# Finishing spray



## SexxyKitten (May 18, 2006)

what's the difference between a "finishing spray" and a hairspray??? i'm totally confused...


----------



## LVA (May 18, 2006)

I'm not sure either ... maybe ... hair spray .. u spray on first ... do whatever ... then finish w/a finishing spray ...

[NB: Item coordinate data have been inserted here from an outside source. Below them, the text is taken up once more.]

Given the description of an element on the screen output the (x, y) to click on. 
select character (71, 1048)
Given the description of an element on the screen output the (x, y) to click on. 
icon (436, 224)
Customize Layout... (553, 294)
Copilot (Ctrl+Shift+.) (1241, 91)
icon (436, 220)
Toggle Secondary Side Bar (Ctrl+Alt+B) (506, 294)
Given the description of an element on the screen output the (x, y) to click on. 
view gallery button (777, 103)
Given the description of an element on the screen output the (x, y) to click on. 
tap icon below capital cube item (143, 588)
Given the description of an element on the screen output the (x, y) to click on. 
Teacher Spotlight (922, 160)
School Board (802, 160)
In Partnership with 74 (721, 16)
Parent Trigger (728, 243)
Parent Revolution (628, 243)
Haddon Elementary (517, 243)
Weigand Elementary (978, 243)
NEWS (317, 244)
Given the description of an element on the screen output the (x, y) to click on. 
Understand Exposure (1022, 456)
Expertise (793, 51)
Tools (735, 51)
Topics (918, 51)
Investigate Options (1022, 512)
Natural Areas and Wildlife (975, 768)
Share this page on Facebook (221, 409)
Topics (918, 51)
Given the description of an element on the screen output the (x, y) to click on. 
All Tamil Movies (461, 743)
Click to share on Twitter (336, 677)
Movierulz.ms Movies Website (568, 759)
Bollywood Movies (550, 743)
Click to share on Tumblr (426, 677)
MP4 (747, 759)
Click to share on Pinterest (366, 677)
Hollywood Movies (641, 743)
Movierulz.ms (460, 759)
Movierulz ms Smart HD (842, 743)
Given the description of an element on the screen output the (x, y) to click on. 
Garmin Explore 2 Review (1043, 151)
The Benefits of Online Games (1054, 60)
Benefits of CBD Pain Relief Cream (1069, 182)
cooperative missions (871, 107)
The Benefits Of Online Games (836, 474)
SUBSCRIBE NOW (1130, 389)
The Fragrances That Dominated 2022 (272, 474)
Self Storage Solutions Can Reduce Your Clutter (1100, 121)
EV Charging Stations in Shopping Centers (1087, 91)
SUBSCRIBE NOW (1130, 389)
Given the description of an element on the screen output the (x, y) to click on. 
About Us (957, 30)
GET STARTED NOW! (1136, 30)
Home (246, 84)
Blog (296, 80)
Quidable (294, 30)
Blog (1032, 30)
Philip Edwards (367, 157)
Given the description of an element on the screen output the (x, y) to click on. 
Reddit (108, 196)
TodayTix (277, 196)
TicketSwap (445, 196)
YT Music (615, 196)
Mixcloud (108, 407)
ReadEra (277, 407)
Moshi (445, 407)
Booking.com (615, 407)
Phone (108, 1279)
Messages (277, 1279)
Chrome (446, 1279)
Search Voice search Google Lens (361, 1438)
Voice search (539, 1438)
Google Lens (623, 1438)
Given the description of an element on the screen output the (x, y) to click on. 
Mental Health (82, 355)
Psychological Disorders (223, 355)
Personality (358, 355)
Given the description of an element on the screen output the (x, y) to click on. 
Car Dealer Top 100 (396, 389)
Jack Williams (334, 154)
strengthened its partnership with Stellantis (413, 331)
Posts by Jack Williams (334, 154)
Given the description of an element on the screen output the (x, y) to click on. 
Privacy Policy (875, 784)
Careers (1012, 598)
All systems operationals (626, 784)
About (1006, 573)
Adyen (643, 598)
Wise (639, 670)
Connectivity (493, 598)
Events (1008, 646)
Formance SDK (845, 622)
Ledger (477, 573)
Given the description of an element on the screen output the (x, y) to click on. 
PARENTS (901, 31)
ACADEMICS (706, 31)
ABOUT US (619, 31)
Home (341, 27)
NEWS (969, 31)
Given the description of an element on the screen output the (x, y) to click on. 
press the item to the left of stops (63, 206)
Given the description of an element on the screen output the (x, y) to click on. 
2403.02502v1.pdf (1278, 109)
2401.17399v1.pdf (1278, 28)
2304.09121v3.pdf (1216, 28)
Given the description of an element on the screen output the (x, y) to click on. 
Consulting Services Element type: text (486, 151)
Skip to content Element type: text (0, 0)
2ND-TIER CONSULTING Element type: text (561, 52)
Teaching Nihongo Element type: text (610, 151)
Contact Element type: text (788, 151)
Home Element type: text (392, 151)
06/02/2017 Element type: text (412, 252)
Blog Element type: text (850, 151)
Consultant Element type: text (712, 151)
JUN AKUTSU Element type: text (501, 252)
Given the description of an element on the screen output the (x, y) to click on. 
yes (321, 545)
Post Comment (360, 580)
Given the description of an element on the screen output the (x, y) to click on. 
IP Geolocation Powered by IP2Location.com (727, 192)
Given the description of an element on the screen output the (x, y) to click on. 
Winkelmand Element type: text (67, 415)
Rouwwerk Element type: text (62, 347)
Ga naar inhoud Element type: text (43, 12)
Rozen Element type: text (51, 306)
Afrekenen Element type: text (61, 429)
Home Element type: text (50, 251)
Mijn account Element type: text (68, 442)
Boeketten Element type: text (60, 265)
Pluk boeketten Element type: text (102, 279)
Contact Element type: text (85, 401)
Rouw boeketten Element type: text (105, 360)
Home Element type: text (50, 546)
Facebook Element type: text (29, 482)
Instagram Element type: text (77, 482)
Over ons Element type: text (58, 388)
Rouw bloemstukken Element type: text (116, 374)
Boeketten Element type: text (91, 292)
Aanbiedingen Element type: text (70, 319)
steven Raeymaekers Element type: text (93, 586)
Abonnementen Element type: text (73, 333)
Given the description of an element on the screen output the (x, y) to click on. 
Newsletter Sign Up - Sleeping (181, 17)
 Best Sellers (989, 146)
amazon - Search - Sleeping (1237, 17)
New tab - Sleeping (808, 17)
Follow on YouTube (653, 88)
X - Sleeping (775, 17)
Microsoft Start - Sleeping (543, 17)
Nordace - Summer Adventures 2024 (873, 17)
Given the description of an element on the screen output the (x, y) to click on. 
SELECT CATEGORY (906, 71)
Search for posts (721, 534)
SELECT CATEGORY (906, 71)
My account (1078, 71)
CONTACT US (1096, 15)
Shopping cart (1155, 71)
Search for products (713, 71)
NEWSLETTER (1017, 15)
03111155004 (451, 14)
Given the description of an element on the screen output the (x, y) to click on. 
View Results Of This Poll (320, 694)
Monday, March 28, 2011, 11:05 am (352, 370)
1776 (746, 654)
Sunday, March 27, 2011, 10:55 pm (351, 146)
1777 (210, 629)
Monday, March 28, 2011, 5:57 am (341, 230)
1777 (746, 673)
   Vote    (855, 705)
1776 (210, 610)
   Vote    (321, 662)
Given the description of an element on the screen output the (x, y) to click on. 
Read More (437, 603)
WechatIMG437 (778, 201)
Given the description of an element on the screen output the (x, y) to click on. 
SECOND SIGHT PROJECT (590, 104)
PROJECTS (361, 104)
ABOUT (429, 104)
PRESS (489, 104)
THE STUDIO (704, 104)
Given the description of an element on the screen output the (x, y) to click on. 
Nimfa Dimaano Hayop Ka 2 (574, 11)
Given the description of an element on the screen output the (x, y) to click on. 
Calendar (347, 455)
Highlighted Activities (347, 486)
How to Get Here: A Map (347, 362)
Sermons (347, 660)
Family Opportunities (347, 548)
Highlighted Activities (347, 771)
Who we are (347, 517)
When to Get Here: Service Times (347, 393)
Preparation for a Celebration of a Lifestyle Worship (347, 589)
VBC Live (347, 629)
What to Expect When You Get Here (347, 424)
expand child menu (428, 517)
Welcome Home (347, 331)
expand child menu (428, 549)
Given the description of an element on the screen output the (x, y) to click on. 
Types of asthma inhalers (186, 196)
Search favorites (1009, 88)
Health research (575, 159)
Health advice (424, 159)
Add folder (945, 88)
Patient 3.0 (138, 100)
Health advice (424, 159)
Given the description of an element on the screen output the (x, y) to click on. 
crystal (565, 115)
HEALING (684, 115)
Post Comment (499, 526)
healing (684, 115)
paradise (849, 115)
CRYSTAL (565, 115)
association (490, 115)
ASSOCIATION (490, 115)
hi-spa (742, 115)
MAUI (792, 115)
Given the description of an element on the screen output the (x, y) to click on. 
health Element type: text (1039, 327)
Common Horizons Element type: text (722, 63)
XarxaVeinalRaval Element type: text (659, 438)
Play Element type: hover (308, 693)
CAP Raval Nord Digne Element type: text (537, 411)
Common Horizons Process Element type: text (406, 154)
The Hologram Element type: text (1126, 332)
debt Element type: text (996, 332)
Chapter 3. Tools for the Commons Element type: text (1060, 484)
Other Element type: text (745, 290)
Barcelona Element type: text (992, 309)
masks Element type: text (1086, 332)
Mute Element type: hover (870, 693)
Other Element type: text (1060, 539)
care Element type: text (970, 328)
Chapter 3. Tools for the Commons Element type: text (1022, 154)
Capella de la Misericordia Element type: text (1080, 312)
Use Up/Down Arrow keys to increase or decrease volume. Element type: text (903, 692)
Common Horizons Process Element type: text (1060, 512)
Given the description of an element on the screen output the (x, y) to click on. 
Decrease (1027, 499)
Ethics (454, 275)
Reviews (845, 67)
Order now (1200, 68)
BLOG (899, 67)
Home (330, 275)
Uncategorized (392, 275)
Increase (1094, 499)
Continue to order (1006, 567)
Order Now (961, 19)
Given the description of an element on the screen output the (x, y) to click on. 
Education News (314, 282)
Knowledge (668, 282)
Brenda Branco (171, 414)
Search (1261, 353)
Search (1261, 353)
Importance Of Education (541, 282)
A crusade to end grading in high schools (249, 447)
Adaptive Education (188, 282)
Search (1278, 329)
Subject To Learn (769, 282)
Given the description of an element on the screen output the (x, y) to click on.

.. i'm sure the girls here know the answer... i'm clueless


----------



## Jennifer (May 21, 2006)

i know the finishing spray i have gives my hair a nice shine (my hairspray doesn't do that) and then it stays in place, i don't do anything else to it since i'm... finished LOL


----------



## NYAngel98 (May 21, 2006)

Yeah - Jen's right... they're similar, but sometimes a finishing spray won't offer as much hold, but gives more sheen. So If you need both - I'd use the hairspray first, and then the finishing spray.


----------



## canelita (May 21, 2006)

Originally Posted by *NYAngel98* Yeah - Jen's right... they're similar, but sometimes a finishing spray won't offer as much hold, but gives more sheen. So If you need both - I'd use the hairspray first, and then the finishing spray.



Didn't know that, thanks!


----------



## chocobon (May 21, 2006)

Thnx for the explanation



,didn't know it either


----------



## AnneNJ (May 23, 2006)

I didn't know that, either. Thanks!


----------



## jennycateyez (May 23, 2006)

now i know the diffrence.


----------



## mindi (May 23, 2006)

so , Do you guys know any good brand for each of em?


----------



## KellyB (May 24, 2006)

I use Sebastian Body Double Spray as a Finishing Spray. Works great and doesn't feel stiff.


----------